# WHAT THE EXERCISE ASKS
At the line containing "This screenshot has width=662, height=433.", begin an exact copy of the lines below and continue through the final one, with no pictures.

+++++

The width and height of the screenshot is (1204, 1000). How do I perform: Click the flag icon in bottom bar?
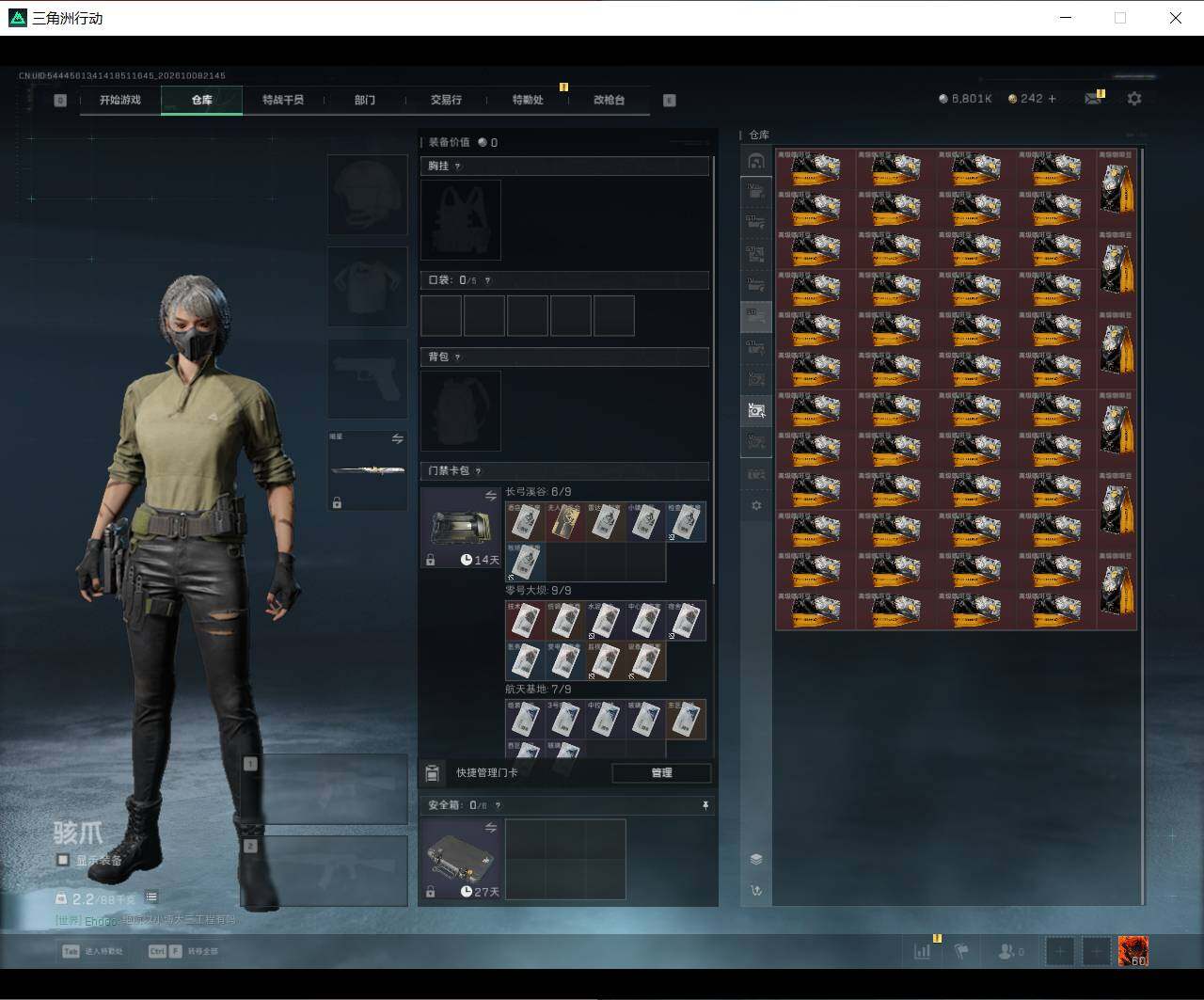[x=961, y=951]
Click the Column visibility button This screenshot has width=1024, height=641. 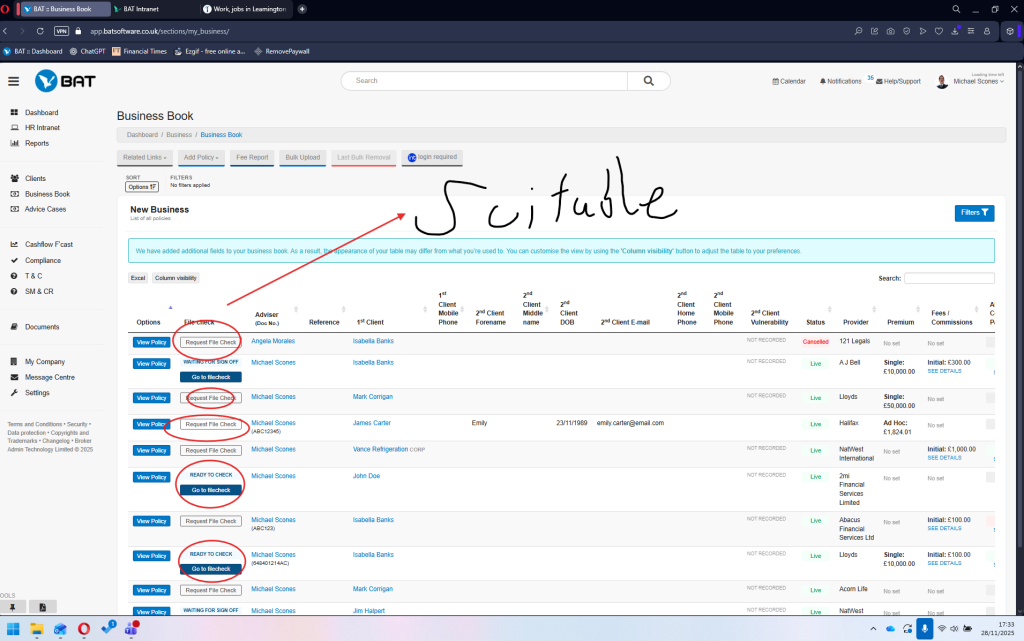(176, 278)
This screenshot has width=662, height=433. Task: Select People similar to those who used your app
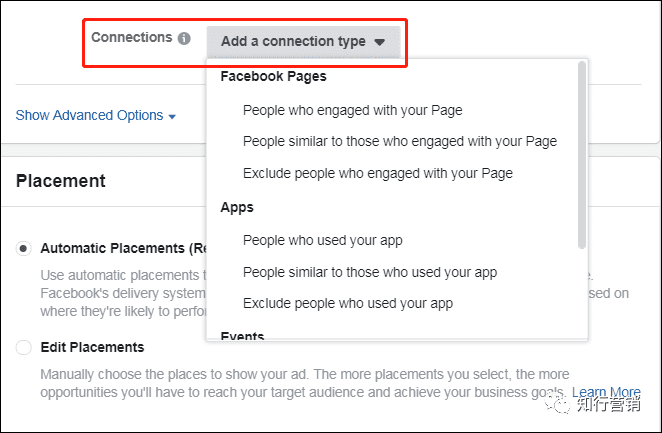click(369, 272)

+++++

# WRITTEN REPLY
This screenshot has width=662, height=433. Task: Select People similar to those who used your app
click(369, 272)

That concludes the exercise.